=== Section Start ===

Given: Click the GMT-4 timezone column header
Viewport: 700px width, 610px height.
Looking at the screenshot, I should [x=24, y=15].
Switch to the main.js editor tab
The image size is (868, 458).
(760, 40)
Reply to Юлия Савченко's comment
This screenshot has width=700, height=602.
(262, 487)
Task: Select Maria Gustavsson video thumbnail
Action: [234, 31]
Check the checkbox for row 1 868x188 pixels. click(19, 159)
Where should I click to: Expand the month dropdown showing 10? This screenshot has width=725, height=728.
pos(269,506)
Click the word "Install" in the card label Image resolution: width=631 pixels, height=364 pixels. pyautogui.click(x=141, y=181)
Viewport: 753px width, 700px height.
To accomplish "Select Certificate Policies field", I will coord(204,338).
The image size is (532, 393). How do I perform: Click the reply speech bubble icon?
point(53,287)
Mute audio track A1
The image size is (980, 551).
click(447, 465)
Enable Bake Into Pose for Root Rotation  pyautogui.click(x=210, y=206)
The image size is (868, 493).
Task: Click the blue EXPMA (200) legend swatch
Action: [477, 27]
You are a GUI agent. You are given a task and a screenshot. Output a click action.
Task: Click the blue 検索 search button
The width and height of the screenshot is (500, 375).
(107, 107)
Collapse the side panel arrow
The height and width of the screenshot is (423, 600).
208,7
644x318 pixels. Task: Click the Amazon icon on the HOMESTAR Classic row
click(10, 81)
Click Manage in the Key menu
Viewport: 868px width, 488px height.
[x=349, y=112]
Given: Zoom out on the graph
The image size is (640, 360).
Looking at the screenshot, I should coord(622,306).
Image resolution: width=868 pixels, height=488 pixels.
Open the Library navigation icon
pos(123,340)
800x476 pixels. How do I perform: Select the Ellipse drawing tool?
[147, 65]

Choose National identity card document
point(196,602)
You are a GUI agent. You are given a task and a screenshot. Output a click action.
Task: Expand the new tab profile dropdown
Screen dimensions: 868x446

=== Section End ===

Exercise: Lines from the one with "Image resolution: width=868" through the end of the data: set these down exactly, including both ends and nothing more.

Completed task:
Image resolution: width=868 pixels, height=488 pixels.
Open the Library navigation icon
pos(123,340)
800x476 pixels. How do I perform: Select the Ellipse drawing tool?
[147, 65]

Choose National identity card document
point(196,602)
You are a GUI agent. You are given a task and a screenshot. Output a click action.
Task: Expand the new tab profile dropdown
Screen dimensions: 868x446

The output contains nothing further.